_DIRECTIONS_
Recast the records below as a Markdown table with the columns "Row" and "Text," one line per row, skipping blank lines. Omit the pictures from your table.

-- BEGIN PROVIDED INFORMATION --

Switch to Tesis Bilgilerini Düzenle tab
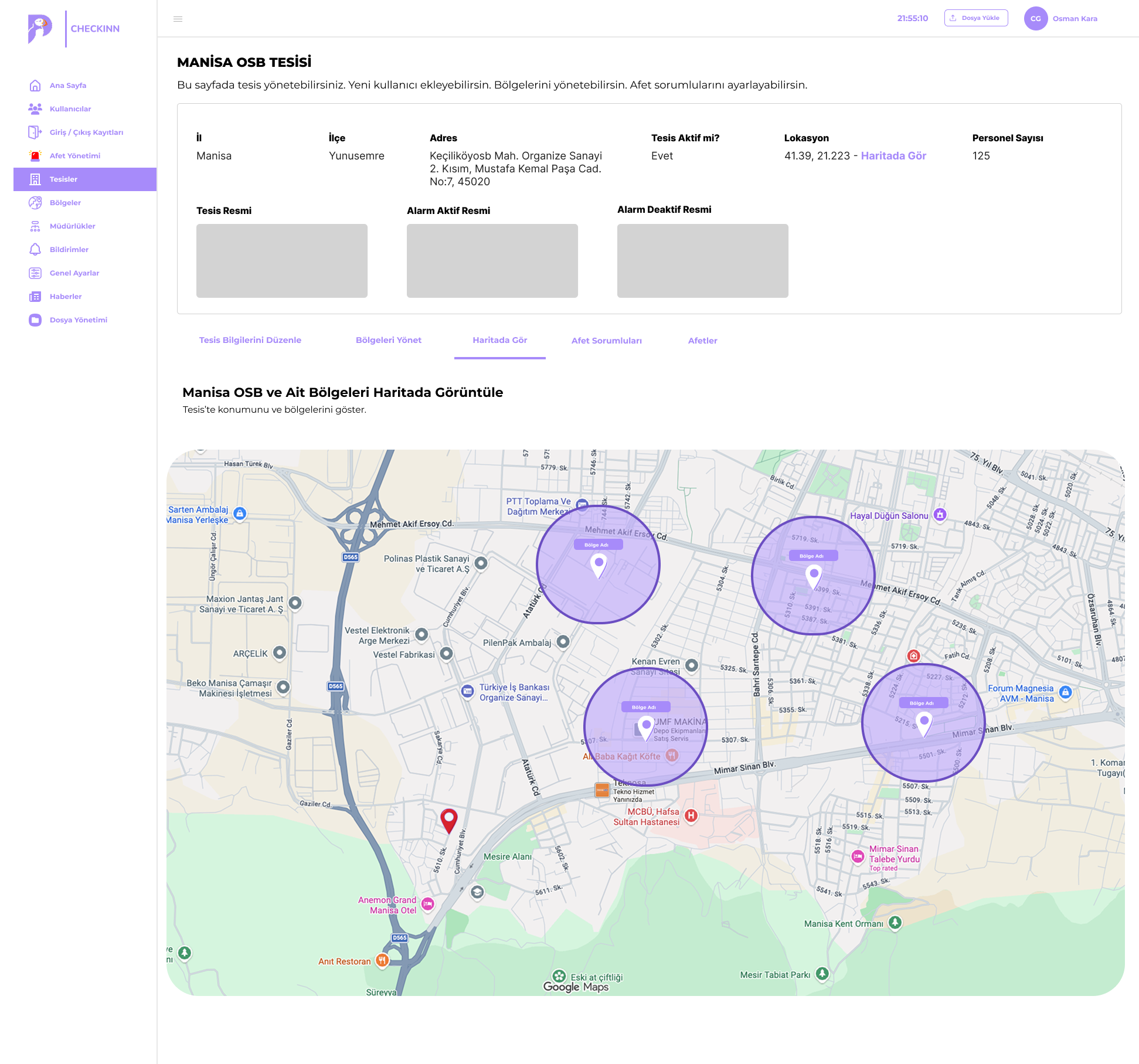 click(x=250, y=340)
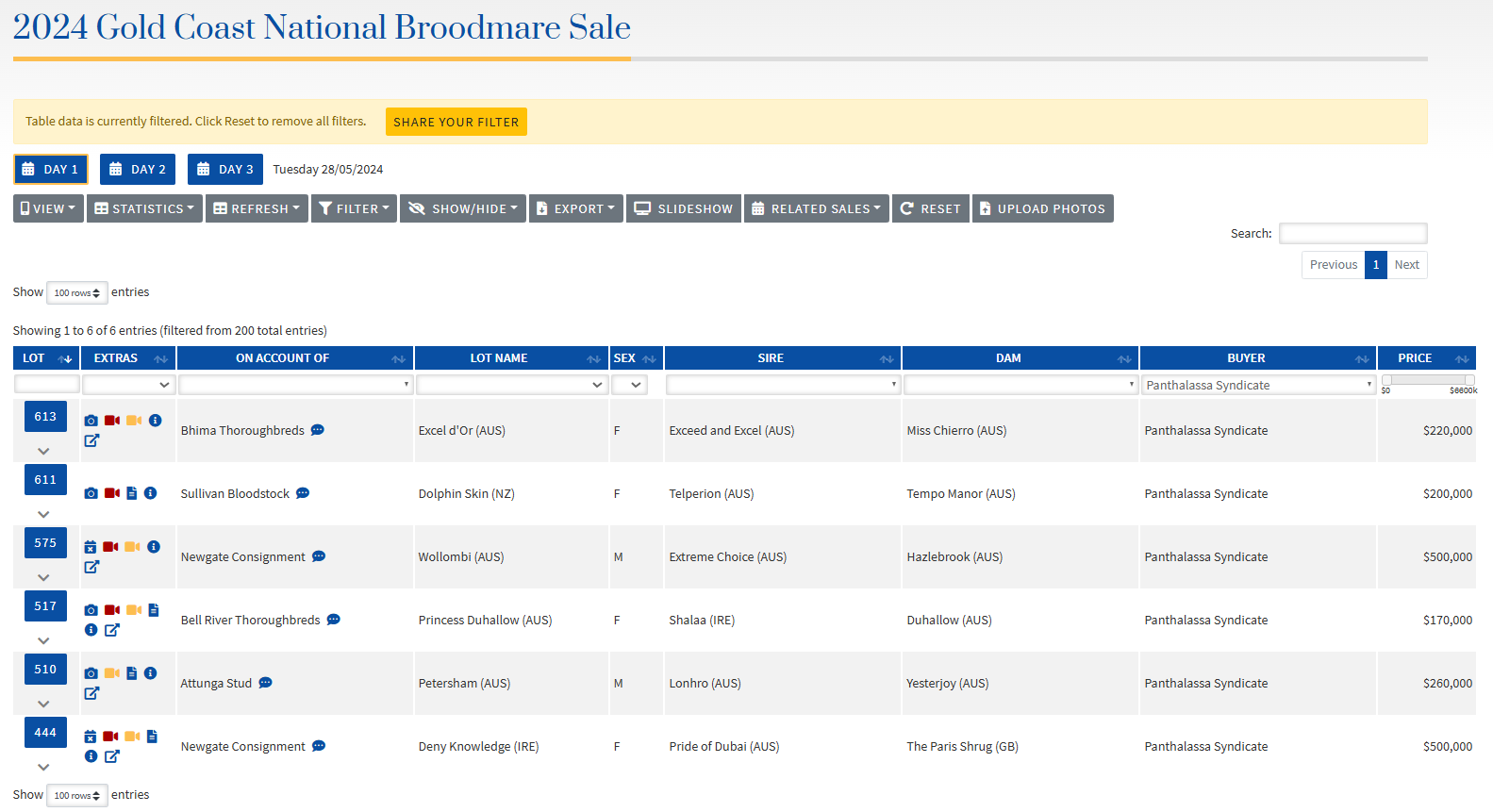The height and width of the screenshot is (812, 1493).
Task: Open the STATISTICS menu
Action: pyautogui.click(x=144, y=209)
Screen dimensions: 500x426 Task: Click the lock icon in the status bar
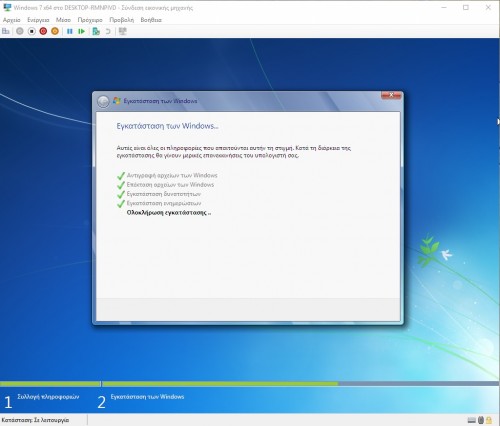click(x=489, y=420)
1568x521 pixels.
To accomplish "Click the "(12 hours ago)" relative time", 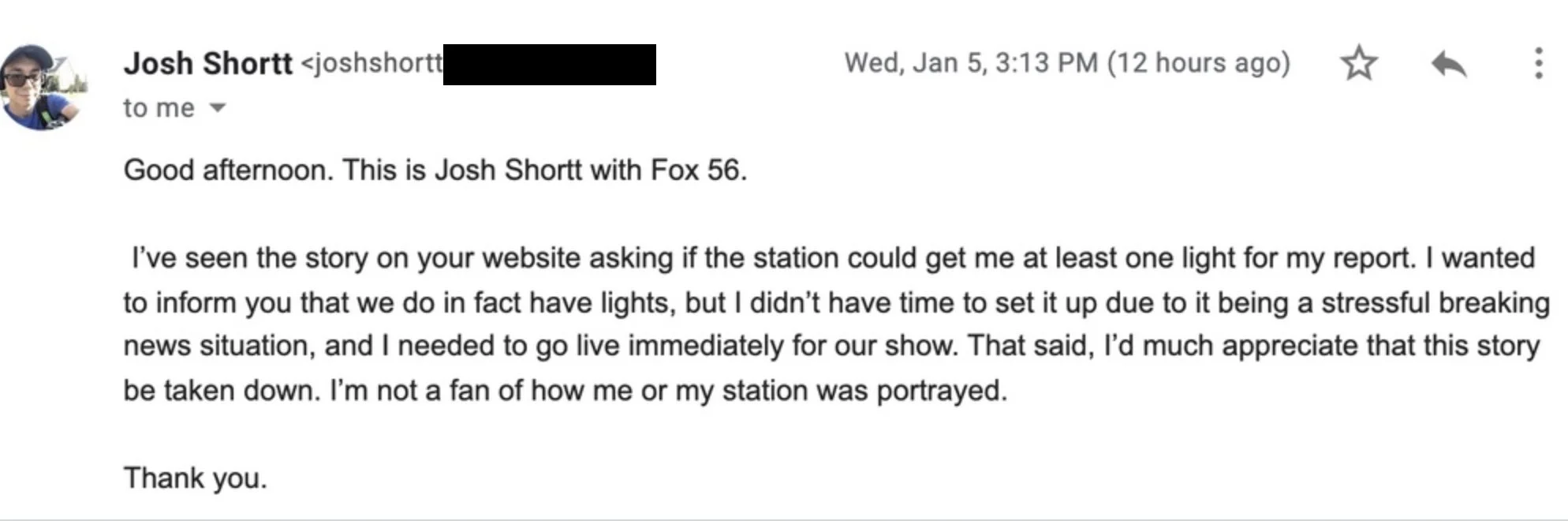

-- END PROVIDED INFORMATION --

_CORRECT OUTPUT_
| Row | Text |
|---|---|
| 1 | Switch to Tesis Bilgilerini Düzenle tab |
| 2 |  click(x=250, y=340) |
| 3 | The height and width of the screenshot is (812, 1493). |
| 4 | Task: Open the STATISTICS menu |
| 5 | Action: pyautogui.click(x=144, y=209) |
| 6 | Screen dimensions: 500x426 Task: Click the lock icon in the status bar |
| 7 | click(x=489, y=420) |
| 8 | 1568x521 pixels. |
| 9 | To accomplish "Click the "(12 hours ago)" relative time",  |